We ignore the teaching of Pope John Paul II to our own peril:
"Certain currents of modern thought have gone so far as to exalt freedom to such an extent that it becomes an absolute, which would then be the source of values. This is the direction taken by doctrines which have lost the sense of the transcendent or which are explicitly atheist. The individual conscience is accorded the status of a supreme tribunal of moral judgment which hands down categorical and infallible decisions about good and evil. To the affirmation that one has a duty to follow one's conscience is unduly added the affirmation that one's moral judgment is true merely by the fact that it has its origin in the conscience. But in this way the inescapable claims of truth disappear, yielding their place to a criterion of sincerity, authenticity and "being at peace with oneself", so much so that some have come to adopt a radically subjectivistic conception of moral judgment.
As is immediately evident, the crisis of truth is not unconnected with this development. Once the idea of a universal truth about the good, knowable by human reason, is lost, inevitably the notion of conscience also changes. Conscience is no longer considered in its primordial reality as an act of a person's intelligence, the function of which is to apply the universal knowledge of the good in a specific situation and thus to express a judgment about the right conduct to be chosen here and now. Instead, there is a tendency to grant to the individual conscience the prerogative of independently determining the criteria of good and evil and then acting accordingly. Such an outlook is quite congenial to an individualist ethic, wherein each individual is faced with his own truth, different from the truth of others. Taken to its extreme consequences, this individualism leads to a denial of the very idea of human nature." (Veritatis Splendor, No. 32).

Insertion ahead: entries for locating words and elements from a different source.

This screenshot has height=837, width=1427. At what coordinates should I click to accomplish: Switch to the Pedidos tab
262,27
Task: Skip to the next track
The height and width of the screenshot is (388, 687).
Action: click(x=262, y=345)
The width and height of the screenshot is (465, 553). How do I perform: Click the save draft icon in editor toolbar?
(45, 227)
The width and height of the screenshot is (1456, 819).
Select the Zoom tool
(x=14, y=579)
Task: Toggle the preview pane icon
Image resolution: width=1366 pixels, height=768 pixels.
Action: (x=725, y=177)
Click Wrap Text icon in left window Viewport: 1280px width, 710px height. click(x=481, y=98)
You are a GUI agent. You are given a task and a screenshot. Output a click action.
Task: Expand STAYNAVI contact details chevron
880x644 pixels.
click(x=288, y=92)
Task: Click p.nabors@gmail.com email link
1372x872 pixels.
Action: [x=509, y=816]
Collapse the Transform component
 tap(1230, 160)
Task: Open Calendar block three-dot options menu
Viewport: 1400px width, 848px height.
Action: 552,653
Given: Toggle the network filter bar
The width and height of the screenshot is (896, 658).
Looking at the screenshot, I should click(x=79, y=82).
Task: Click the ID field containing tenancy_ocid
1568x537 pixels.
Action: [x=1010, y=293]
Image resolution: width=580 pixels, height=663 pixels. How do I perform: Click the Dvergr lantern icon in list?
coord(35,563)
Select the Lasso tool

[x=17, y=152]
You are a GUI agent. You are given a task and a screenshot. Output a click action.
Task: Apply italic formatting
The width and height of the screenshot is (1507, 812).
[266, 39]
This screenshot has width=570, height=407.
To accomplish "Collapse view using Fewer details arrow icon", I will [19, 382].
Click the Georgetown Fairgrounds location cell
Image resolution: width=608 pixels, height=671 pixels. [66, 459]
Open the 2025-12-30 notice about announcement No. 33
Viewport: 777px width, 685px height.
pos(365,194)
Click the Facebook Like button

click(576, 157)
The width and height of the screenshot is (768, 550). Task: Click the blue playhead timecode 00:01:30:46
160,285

Related reading: Anglican clergy, mass exodus?
3 comments:
Members of the Anglican Church who are agitating for homosexual "marriage" are rejecting Christ's unique role as the author of the sacraments as well as His divine plan for man.
Since acceptance of homosexual "marriage" presupposes a rejection of the truth that all the sacraments have their origin in Christ, one has to wonder where this will lead with regard to the other sacraments in their church?
Remember Francis Cardinal George saying that liberalism is "an exhausted project." How true. And as one of the bastions of liberalism/modernism in the world of Christianity, the Anglican church is pretty much exhausted as well.
This would certainly explain the Anglican Church's approach toward another sacrament: Holy Orders, and why this Church has been ordaining homosexuals - even a homosexual "bishop."
You're right. The Anglican Church, like all other liberal Churches, is in a process of auto-demolition. Whis is why we must resist these same forces as they arise in the Catholic Church.